Zelda-esque Dungeon Creation (Binding of Isaac style)

Hi everyone!
For my current game, I’m looking for a way to make procedural dungeons in a way like Binding of Isaac does, which is inspired by Zelda on the NES.

In case you don’t know any of those games, let me explain.

Each dungeon is created of rooms, which can have a door on the north, south, east or west wall, connecting it to the next room. In Zelda, these dungeons were pre-designed, so nothing too fancy here. In Binding of Isaac, those rooms were pre-designed “blocks”, which could be connected to one or more rooms, wether or not a room has spawned on any of the sides.

What I’m thinking is that I want to pre-design rooms within the editor and then sit a blueprint with a collider of the size of the full room on top of it that just grabs everything inside and “merges” it into one room. Basically it adds everything inside it as component. Not sure how this works though.

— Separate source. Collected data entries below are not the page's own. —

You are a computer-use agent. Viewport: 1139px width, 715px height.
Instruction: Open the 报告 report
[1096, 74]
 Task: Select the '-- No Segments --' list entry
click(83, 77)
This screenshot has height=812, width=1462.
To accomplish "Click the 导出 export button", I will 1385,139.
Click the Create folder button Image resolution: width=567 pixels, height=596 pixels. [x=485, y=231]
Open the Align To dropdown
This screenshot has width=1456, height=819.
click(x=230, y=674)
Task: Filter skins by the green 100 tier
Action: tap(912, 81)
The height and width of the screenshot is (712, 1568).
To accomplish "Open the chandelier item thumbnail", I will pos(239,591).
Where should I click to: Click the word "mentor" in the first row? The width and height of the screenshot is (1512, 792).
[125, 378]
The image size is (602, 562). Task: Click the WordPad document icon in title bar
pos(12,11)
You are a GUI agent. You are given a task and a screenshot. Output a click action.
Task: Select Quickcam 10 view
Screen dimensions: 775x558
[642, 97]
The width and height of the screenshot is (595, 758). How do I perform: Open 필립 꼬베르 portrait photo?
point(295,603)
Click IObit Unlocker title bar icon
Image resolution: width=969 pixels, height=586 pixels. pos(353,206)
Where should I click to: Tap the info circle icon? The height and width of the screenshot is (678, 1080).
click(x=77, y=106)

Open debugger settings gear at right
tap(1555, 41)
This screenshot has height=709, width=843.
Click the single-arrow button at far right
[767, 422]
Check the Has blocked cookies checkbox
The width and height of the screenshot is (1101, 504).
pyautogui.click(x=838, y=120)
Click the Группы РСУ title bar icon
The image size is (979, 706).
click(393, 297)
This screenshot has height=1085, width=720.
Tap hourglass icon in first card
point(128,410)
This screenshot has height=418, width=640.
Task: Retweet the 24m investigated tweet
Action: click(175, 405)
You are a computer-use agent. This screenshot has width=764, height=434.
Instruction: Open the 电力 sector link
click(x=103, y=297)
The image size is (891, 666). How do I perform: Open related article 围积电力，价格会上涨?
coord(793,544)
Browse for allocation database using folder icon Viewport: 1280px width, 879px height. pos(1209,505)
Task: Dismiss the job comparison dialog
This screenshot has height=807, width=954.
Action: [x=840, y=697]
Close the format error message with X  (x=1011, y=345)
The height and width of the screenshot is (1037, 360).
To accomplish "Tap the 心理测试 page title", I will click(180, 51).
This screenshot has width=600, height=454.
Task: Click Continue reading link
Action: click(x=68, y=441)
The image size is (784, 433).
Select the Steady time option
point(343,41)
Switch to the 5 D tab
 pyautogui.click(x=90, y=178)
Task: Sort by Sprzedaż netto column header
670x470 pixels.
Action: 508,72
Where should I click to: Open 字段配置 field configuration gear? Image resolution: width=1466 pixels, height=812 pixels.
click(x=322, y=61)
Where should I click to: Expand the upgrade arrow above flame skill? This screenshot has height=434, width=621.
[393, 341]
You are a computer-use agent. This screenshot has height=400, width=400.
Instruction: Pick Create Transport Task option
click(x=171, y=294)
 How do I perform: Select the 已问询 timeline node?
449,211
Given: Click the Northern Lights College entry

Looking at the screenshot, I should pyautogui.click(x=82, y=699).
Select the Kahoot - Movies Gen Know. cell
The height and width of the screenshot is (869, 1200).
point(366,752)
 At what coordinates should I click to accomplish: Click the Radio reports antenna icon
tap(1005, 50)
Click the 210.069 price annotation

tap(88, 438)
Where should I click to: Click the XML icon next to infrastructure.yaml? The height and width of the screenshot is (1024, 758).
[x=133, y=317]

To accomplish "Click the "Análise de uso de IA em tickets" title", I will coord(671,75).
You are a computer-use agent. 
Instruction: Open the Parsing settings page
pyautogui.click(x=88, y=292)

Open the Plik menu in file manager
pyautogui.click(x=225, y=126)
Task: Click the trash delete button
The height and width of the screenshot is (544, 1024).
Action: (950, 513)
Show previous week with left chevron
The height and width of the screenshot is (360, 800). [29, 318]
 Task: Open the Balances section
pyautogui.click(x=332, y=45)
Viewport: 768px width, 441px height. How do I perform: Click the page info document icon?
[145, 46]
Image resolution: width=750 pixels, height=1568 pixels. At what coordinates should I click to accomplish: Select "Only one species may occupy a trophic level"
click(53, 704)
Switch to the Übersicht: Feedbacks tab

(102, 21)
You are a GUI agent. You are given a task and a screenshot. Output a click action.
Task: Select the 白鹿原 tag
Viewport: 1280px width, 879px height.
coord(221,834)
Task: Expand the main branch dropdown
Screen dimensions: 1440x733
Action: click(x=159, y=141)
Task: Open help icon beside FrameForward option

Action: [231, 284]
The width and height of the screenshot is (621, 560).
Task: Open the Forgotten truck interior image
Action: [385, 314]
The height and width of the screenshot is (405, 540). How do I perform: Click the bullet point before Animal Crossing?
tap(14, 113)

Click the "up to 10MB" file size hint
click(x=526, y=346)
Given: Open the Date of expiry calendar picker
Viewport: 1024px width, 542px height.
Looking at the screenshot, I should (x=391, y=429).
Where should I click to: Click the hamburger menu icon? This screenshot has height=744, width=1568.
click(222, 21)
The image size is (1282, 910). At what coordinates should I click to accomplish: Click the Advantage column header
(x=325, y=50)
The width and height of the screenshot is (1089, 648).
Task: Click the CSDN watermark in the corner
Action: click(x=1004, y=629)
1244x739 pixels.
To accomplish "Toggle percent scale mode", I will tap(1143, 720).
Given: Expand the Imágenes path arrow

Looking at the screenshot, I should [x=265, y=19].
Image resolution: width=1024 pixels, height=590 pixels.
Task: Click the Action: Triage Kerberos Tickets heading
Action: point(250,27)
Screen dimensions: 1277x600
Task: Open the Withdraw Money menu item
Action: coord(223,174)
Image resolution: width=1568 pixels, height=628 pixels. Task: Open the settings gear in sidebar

Right now, my idea about this needs two Blueprints (because I like to keep things seperate and better organized for myself to better adjust things later on and make it more complex as I go).

  1. The “Architect”
    This Blueprint lays out the dungeon and draws lines in the length of a room, from one center to the next. It procedurally creates a path and specifies special rooms like start, end or bonus rooms for loot, secrets etc. After laying out the level, the Architect calls for a randomly selected Room to spawn in every position where a line has started from.

  2. The Room Blueprint
    After designing several rooms by hand, I will place one Room Blueprint over each one of them with the exact same size. This Blueprint grabs everything inside and merges it somehow, so I can place everything as one object. Now this Room gets called by the Architect, rotates randomly in 90° angles and spawns at the specified location. If any flags are turned on (secret, loot, end room etc), it will change some things about it and that’s it. Maybe I will create special secret rooms etc, so if the Architect needs one of them, it will grab specifically designed secret rooms, loot rooms etc. Not sure yet.

This is my basic idea.

Do you have any concerns with this idea? Could it work? What could cause problems?

My idea is to start by grabbing everything inside the Room Blueprint that overlaps the box collider component and somehow tag it or do something to make it merge together. When I move the room, everything inside should move with it and stay in the relative location to eachother and rotate according to the center of the room. If I rotate the entire room by 90°, every object inside should do the same and stay in it’s position. What would be a good way to do this?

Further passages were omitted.